The Inside Scoop on Idina Menzel Haircolor + Formula

Maggie Mulhern | June 10, 2014 | 5:32 AM

MODERN often hears from hairdressers or colorists taking credit for certain looks, but there is little to no way to verify. Trust and reputation become key. But sometimes we see the "money shot"; the proof with an in-action photo.

However, the photo does not always tell the whole story. That is why we love this behind-the-scenes story of Jason Backe and Idina Menzel. It is an honest account of what can (and sometimes does) happen in salons around the world.

We know Backe, master colorist and L'Oreal Professionnel ambassador, created Menzel's fresh color design. He's got the pictures, brush in hand, as exhibit one. However, there is more. There is drama--the kind of drama many colorists experience at least once in their professional careers.

MODERN asked Backe what makes this color special and what happened. "One of the biggest summer trends for brunettes is tone on tone variation," he says. "I love this trend because it is a much needed step away from ombre. For Idina, I wanted to create subtle dimension utilizing ammonia-free hair colors and lightener for rich highs and lows."

Menzel arrived to Backe's chair with "a faded level 6 that was starting to look a little too rusty. She told me she hated seeing red and wanted to be a deep brunette. She was drinking a cup of coffee with milk – I said 'If I could do whatever I want I would give you a deep brunette base with highlights the color of your coffee.' She LOVED the idea."

Backe got busy with his coffee-inspired color application. "First I did a partial highlight and used L’Oreal Professionnel Majimeches with 30 volume developer. I kept all of the highlights ½ inch away from her hairline and part. Doing so has all of the dimension coming from the interior which creates a softer look. While the foils were processing, I painted Dia Richesse on her new growth using equal parts of 5.13 and 4N with 15 volume developer. Next, starting in the nape, I took a bold 2-inch section and pulled that same formula through the ends. I skipped over two inches and then took another 2-inch section and pulled the formula through. I repeated this in a brick lay pattern throughout all of the hair not in foil. When the color had finished processing, I rinsed thoroughly and shampooed. To get the 'coffee with milk' shade, I glossed with Dia Light 8.1 with 15 volume developer. The gloss processed about 7 minutes, we rinsed, shampooed and dried it to see the result. She didn’t like it – and neither did I!"
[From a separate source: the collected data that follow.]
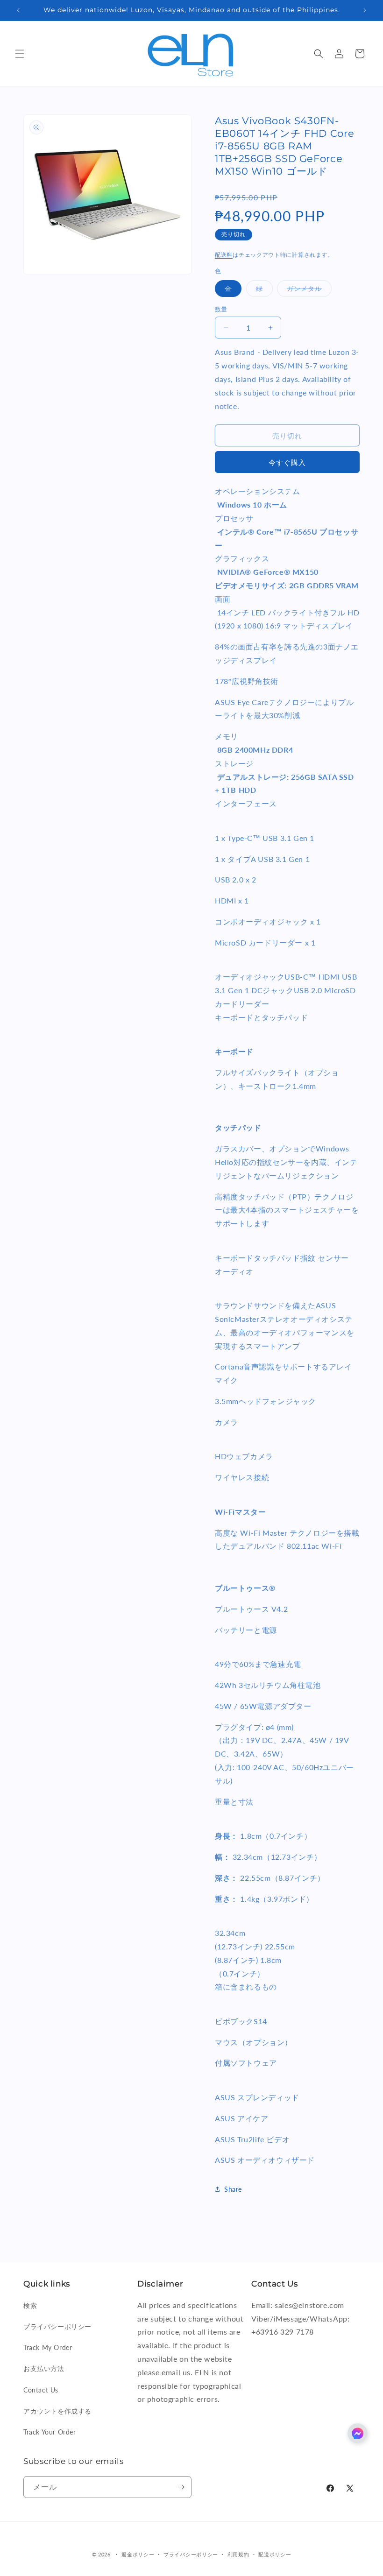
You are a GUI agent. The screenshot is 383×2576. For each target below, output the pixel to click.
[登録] (180, 2487)
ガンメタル (307, 290)
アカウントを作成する (57, 2411)
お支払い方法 (43, 2368)
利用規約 (238, 2554)
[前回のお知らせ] (18, 10)
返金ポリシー (137, 2554)
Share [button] (233, 2189)
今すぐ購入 (287, 462)
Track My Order (47, 2347)
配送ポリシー (274, 2554)
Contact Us (40, 2390)
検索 (30, 2305)
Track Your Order (49, 2432)
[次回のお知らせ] (365, 10)
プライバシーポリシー (57, 2326)
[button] (19, 53)
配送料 (224, 254)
Did you read that last sentence? Read it again. What happens to many colorists around the world also happens to celebrity colorists.

So Backe got busy again, explaining that he has come clean and is sharing because he wants all colorists to know it happens. "I tell you that because it’s real. Sometimes we have great ideas and solid formulas, but the end result is not what we had in mind. It happens. What’s important is knowing what to do next."

Although Menzel liked the color itself, she felt it was too light for HER. Backe handled it, calmly and cooly. "We went back to the shampoo bowl, I re-wet her hair and re-glossed. This time I used Dia Light 7N with 15 volume. I let that process until the highlights were a deep 7. The end result was gorgeous. She loved it!" say Backe, and equally important, "I loved it as well."